By Terminating a Harsh Tory Welfare Policy, This Budget Definitively Sets Out How Labour Will Wage the Battle to Revitalize Britain

Just recently, the finance minister, Rachel Reeves, delivered a Labour Party economic plan. People have been calling for Labour’s mission and values to be more distinctly expressed. By way of the decisions made – a shift to a more equitable tax system, targeting wealth to pay for addressing child poverty, quality public services and the living expenses – we have clearly demonstrated what we stand for.

This is why Labour MPs applauded in the Commons, and it’s why we are up for the battles to come. And it’s why the cries from the conservative side began immediately.

The Main Dividing Line in UK Politics

The central division in British politics is yet again on the economy. On the one hand Labour, who want to change it so it helps ordinary working people, and on the other, our political opponents, who favor the current system and the unsuccessful doctrine of the past. We must now take on, and win, the debate.

The Tories were given 14 years to fix things and instead, by any measure, they got much worse. Their ideological austerity and trickle-down economics – tax cuts for the wealthy, cutting off investment (causing us with low productivity and wages), and neglecting to support young people post-Covid – proved ineffective.

Legacy of Decline Under the Previous Government

Quality of life fell by the biggest amount since records began, child poverty reached record levels, NHS waiting lists in England were the highest they’ve ever been, wages were stagnant, a housing crisis became entrenched, young people affected by Covid were left on the scrapheap. The history of failure continues.

A single budget alone can’t put all this right, so Labour has a comprehensive plan for rebuilding and for restructuring the country. And we have to go out and keep making the argument for why our approach will yield benefits.

Social Security and Child Poverty

During the Tories, welfare spending rose substantially. As did child poverty, because they failed to tackle the root causes: low pay, high housing costs, deep inequalities in education, health and regions. The state ends up paying more to manage the symptoms instead of the cure.

That’s why we are building more social housing than for a generation, increasing wages and enhanced protections for workers, massively boosting investment in infrastructure and new industries, reducing waiting lists down and bringing down the costs of childcare and energy as we drive for clean power.

Removing the Two-Child Benefit Cap

This is also the reason we are completely justified to use this budget to lift the two-child benefit cap.

For eight long years, since it was introduced, low-income families with children have endured from a cruel social experiment that was marketed as fair for working people when it was the opposite. Most of the families affected by it have a parent in work.

It’s done nothing but push 300,000 more children into poverty – which, in the end, costs us more, as well as being heartless and immoral.

Tangible Effects in Communities

From experience from my own district – where over 5,000 children will be lifted out of poverty as a result of ending the cap – the real impact it’s had. Children wearing £1 wellies as school shoes, children going to bed hungry and cold, living in overcrowded, mouldy homes, parents during the holidays relying on food banks for a modest meal or small gift for their kids.
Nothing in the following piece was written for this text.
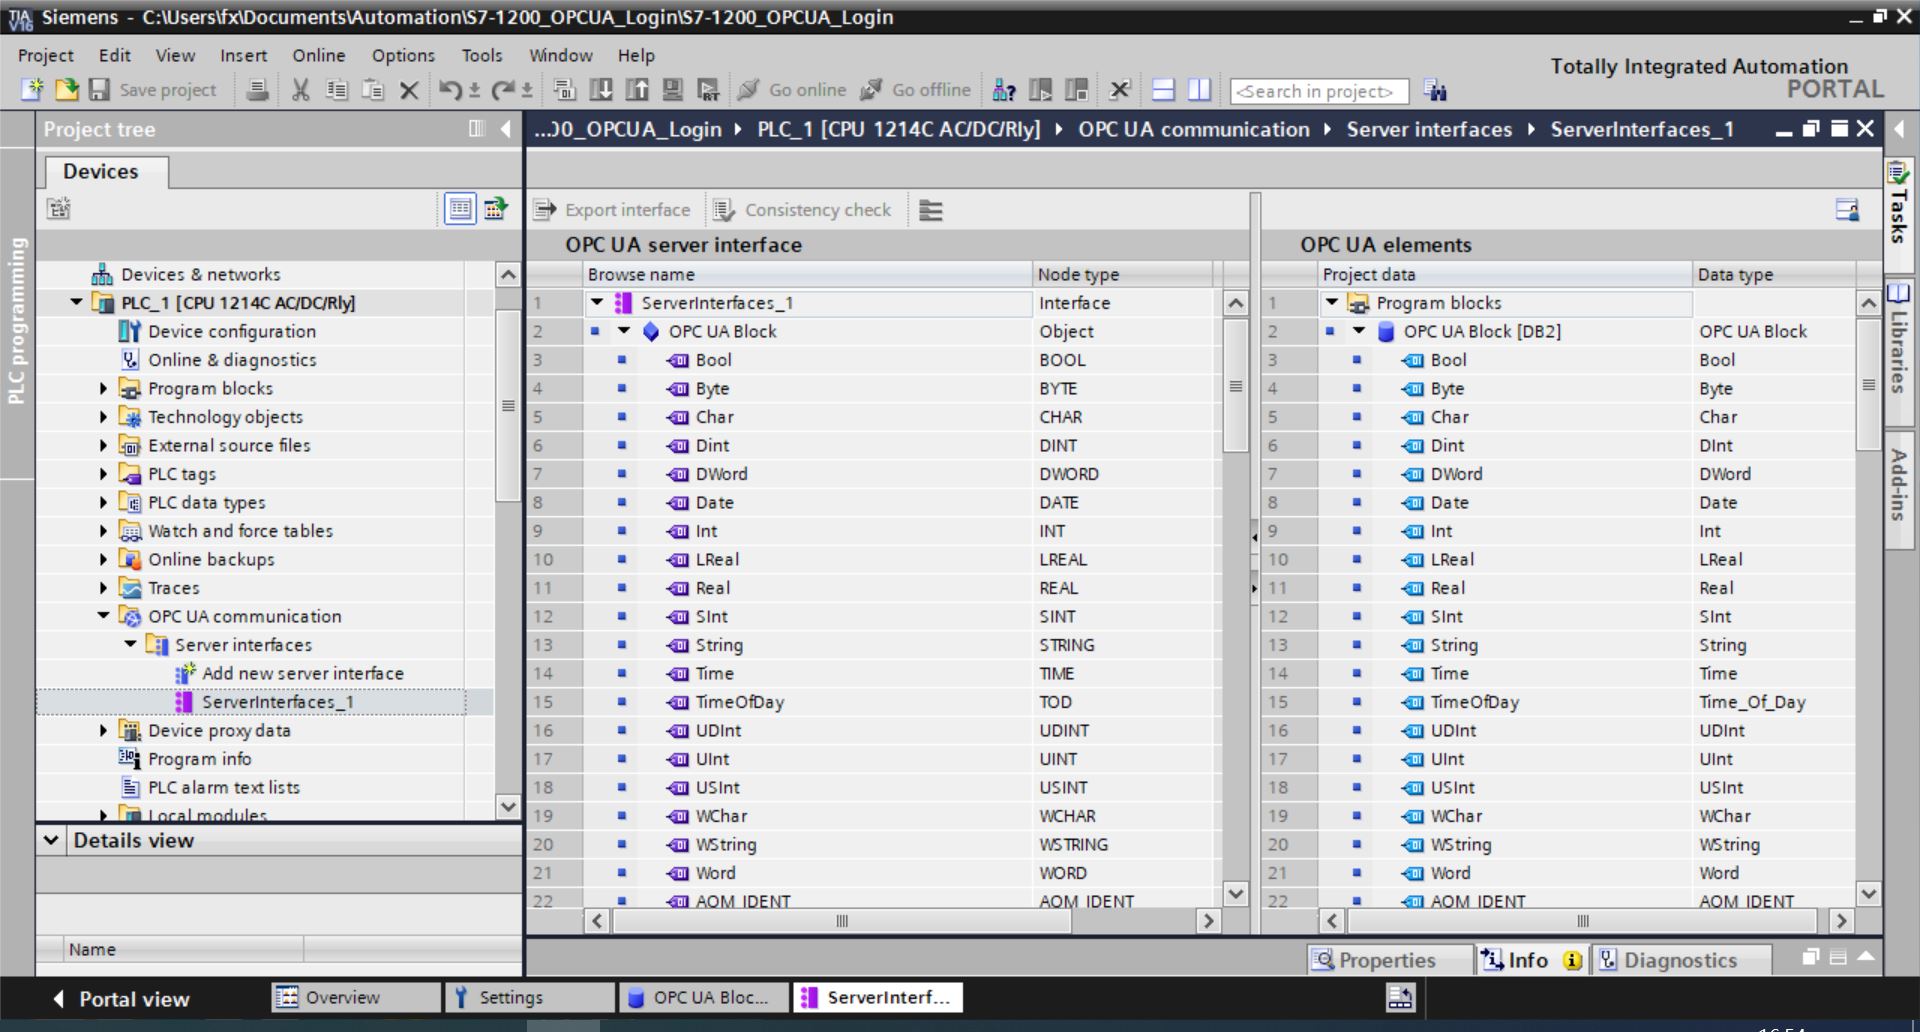This screenshot has height=1032, width=1920.
Task: Toggle vertical editor space split
Action: pyautogui.click(x=1199, y=90)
I also see the impact on schools, teachers, social workers, doctors and charities who are already stretched but have to divert time and resources to supporting children who are living with the consequences of severe deprivation.
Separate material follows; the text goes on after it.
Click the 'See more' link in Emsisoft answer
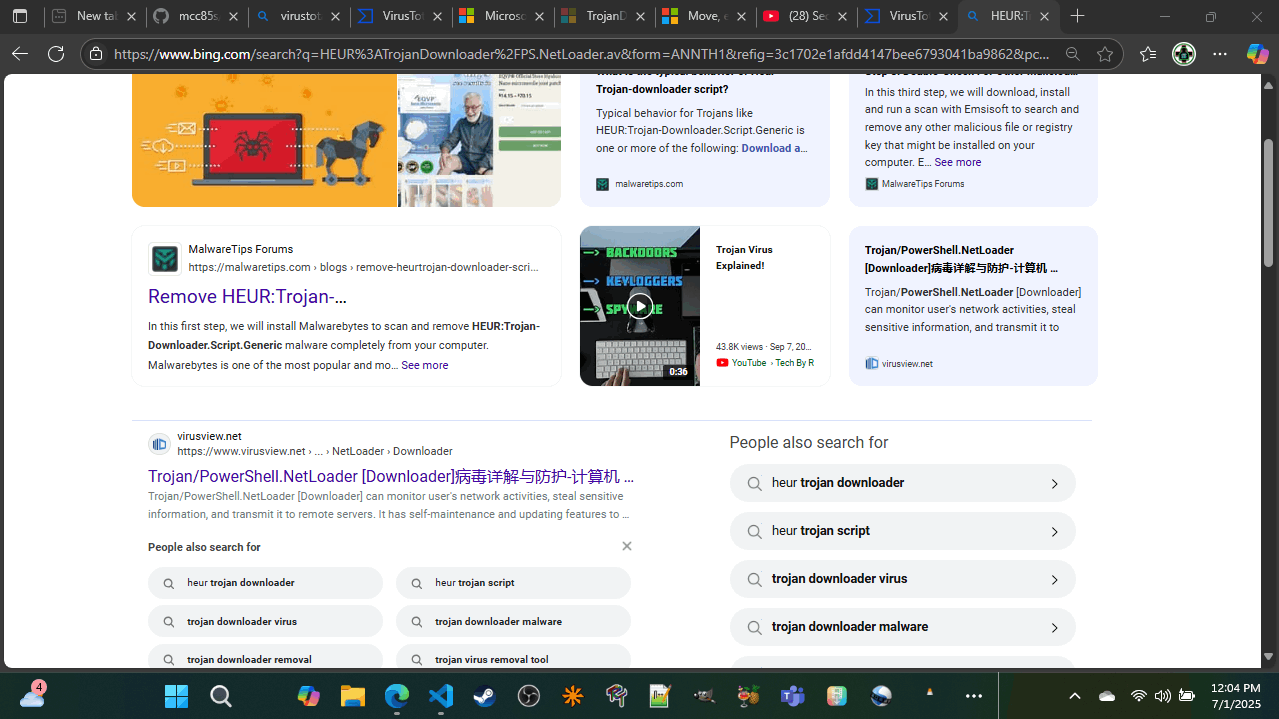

Long-Term Effects of Child Poverty

Just one in four pupils from the poorest families achieve five good GCSEs, compared with nearly three in four among affluent families. This predisposes them for the disadvantages they face during their lives: missed potential, financial struggles and poor health. Children who grew up in poverty are more likely to be unemployed or poor as adults.
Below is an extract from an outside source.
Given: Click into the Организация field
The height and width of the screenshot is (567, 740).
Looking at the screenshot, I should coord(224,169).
Confronting child poverty isn’t just a moral imperative, it is a future-oriented strategy. Poverty costs the economy far, far more than the three billion pound cost of lifting the two-child cap, or expanding free school meals.

That’s why we acted promptly in the budget, despite the challenging economic context. Every day with this cap in place sees over a hundred additional children pushed into poverty. The benefits of lifting it will not occur overnight either, so acting early in the parliament was vital.

The cap was a totem to 14 years of unsuccessful rightwing ideology. Now it is abolished.

Equitable Financing for Measures

We, as Labour, can also be explicit that these measures are being funded in a just way – from a new gambling levy, closing tax loopholes and a new “mansion tax”.

Conclusion

Equity and purpose – that’s how we will win the battle of ideas. This budget is a definitive statement that we won the election as Labour, and will govern as Labour. As I consistently said during my campaign to become deputy leader, we must seize back the political platform and set the agenda more forcefully about what’s truly flawed with the country and how we are fixing it. We’ve definitely done that this week.

So let’s maintain it and prevail in this fight about how we will rebuild Britain and tackle the entrenched inequalities holding us back.

Rodney Mahoney
Rodney Mahoney

A passionate astrophysicist and tech enthusiast sharing insights on space innovations and digital advancements.